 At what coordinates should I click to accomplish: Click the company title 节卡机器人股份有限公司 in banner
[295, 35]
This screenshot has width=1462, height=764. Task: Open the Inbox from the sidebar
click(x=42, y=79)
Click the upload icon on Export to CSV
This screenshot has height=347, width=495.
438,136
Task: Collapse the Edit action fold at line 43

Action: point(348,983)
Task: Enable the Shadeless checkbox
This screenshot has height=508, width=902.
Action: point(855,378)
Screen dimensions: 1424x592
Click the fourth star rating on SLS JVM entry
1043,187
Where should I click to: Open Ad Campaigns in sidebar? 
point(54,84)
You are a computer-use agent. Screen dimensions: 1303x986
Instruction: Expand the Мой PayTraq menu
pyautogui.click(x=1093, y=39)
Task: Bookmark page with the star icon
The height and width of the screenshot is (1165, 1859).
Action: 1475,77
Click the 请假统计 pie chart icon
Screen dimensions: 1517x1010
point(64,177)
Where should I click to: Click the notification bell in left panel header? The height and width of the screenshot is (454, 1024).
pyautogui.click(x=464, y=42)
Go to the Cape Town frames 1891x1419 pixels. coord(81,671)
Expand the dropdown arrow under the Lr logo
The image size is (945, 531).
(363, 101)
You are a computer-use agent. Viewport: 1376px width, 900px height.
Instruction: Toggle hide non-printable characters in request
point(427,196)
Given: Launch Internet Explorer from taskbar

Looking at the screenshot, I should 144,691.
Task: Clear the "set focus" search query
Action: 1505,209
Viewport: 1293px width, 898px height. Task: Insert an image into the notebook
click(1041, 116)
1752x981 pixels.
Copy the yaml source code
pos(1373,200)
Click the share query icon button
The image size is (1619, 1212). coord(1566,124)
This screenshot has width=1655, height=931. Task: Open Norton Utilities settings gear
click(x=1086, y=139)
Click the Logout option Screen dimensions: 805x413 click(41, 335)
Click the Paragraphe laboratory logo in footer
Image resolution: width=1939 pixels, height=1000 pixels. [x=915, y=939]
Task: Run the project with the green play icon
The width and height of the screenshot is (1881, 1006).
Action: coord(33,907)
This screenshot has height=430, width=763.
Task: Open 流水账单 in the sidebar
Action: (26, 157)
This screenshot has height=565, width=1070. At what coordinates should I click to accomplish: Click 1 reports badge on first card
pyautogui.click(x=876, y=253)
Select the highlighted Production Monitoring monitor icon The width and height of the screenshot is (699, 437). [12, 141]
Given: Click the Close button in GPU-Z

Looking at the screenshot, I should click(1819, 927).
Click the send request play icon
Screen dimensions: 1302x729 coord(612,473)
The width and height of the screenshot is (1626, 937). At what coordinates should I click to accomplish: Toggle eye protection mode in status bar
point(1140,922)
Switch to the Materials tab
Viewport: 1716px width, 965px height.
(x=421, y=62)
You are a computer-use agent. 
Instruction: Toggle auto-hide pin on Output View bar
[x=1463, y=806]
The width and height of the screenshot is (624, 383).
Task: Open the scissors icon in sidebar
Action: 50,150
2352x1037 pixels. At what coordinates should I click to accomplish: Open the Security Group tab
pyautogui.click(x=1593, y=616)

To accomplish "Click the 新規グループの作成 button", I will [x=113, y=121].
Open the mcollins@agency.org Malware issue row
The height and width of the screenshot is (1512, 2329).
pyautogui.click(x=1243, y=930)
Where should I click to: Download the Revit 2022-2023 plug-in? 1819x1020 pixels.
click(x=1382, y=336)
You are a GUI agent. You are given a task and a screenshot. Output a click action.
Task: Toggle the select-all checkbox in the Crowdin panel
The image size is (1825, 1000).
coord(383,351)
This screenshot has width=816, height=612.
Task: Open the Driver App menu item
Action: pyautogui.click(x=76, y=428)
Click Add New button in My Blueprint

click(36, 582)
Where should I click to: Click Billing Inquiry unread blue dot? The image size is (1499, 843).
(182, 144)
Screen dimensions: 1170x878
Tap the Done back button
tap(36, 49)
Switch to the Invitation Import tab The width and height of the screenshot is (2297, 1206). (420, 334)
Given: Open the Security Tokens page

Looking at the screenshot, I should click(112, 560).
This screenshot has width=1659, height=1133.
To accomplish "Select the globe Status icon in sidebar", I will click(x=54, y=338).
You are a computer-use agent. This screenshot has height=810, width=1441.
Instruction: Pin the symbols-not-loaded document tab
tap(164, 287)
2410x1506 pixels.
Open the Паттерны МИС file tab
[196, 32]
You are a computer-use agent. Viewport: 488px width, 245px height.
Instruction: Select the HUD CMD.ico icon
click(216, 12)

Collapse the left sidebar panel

====

▶ Brief:
Write the listing out once more, keeping each word as it is.

▶ Task answer:
 At what coordinates should I click to accomplish: Click the company title 节卡机器人股份有限公司 in banner
[295, 35]
This screenshot has width=1462, height=764. Task: Open the Inbox from the sidebar
click(x=42, y=79)
Click the upload icon on Export to CSV
This screenshot has height=347, width=495.
438,136
Task: Collapse the Edit action fold at line 43

Action: point(348,983)
Task: Enable the Shadeless checkbox
This screenshot has height=508, width=902.
Action: point(855,378)
Screen dimensions: 1424x592
Click the fourth star rating on SLS JVM entry
1043,187
Where should I click to: Open Ad Campaigns in sidebar? 
point(54,84)
You are a computer-use agent. Screen dimensions: 1303x986
Instruction: Expand the Мой PayTraq menu
pyautogui.click(x=1093, y=39)
Task: Bookmark page with the star icon
The height and width of the screenshot is (1165, 1859).
Action: 1475,77
Click the 请假统计 pie chart icon
Screen dimensions: 1517x1010
point(64,177)
Where should I click to: Click the notification bell in left panel header? The height and width of the screenshot is (454, 1024).
pyautogui.click(x=464, y=42)
Go to the Cape Town frames 1891x1419 pixels. coord(81,671)
Expand the dropdown arrow under the Lr logo
The image size is (945, 531).
(363, 101)
You are a computer-use agent. Viewport: 1376px width, 900px height.
Instruction: Toggle hide non-printable characters in request
point(427,196)
Given: Launch Internet Explorer from taskbar

Looking at the screenshot, I should 144,691.
Task: Clear the "set focus" search query
Action: 1505,209
Viewport: 1293px width, 898px height. Task: Insert an image into the notebook
click(1041, 116)
1752x981 pixels.
Copy the yaml source code
pos(1373,200)
Click the share query icon button
The image size is (1619, 1212). coord(1566,124)
This screenshot has width=1655, height=931. Task: Open Norton Utilities settings gear
click(x=1086, y=139)
Click the Logout option Screen dimensions: 805x413 click(41, 335)
Click the Paragraphe laboratory logo in footer
Image resolution: width=1939 pixels, height=1000 pixels. [x=915, y=939]
Task: Run the project with the green play icon
The width and height of the screenshot is (1881, 1006).
Action: coord(33,907)
This screenshot has height=430, width=763.
Task: Open 流水账单 in the sidebar
Action: (26, 157)
This screenshot has height=565, width=1070. At what coordinates should I click to accomplish: Click 1 reports badge on first card
pyautogui.click(x=876, y=253)
Select the highlighted Production Monitoring monitor icon The width and height of the screenshot is (699, 437). [12, 141]
Given: Click the Close button in GPU-Z

Looking at the screenshot, I should click(1819, 927).
Click the send request play icon
Screen dimensions: 1302x729 coord(612,473)
The width and height of the screenshot is (1626, 937). At what coordinates should I click to accomplish: Toggle eye protection mode in status bar
point(1140,922)
Switch to the Materials tab
Viewport: 1716px width, 965px height.
(x=421, y=62)
You are a computer-use agent. 
Instruction: Toggle auto-hide pin on Output View bar
[x=1463, y=806]
The width and height of the screenshot is (624, 383).
Task: Open the scissors icon in sidebar
Action: 50,150
2352x1037 pixels. At what coordinates should I click to accomplish: Open the Security Group tab
pyautogui.click(x=1593, y=616)

To accomplish "Click the 新規グループの作成 button", I will [x=113, y=121].
Open the mcollins@agency.org Malware issue row
The height and width of the screenshot is (1512, 2329).
pyautogui.click(x=1243, y=930)
Where should I click to: Download the Revit 2022-2023 plug-in? 1819x1020 pixels.
click(x=1382, y=336)
You are a GUI agent. You are given a task and a screenshot. Output a click action.
Task: Toggle the select-all checkbox in the Crowdin panel
The image size is (1825, 1000).
coord(383,351)
This screenshot has width=816, height=612.
Task: Open the Driver App menu item
Action: pyautogui.click(x=76, y=428)
Click Add New button in My Blueprint

click(36, 582)
Where should I click to: Click Billing Inquiry unread blue dot? The image size is (1499, 843).
(182, 144)
Screen dimensions: 1170x878
Tap the Done back button
tap(36, 49)
Switch to the Invitation Import tab The width and height of the screenshot is (2297, 1206). (420, 334)
Given: Open the Security Tokens page

Looking at the screenshot, I should click(112, 560).
This screenshot has width=1659, height=1133.
To accomplish "Select the globe Status icon in sidebar", I will click(x=54, y=338).
You are a computer-use agent. This screenshot has height=810, width=1441.
Instruction: Pin the symbols-not-loaded document tab
tap(164, 287)
2410x1506 pixels.
Open the Паттерны МИС file tab
[196, 32]
You are a computer-use agent. Viewport: 488px width, 245px height.
Instruction: Select the HUD CMD.ico icon
click(216, 12)

Collapse the left sidebar panel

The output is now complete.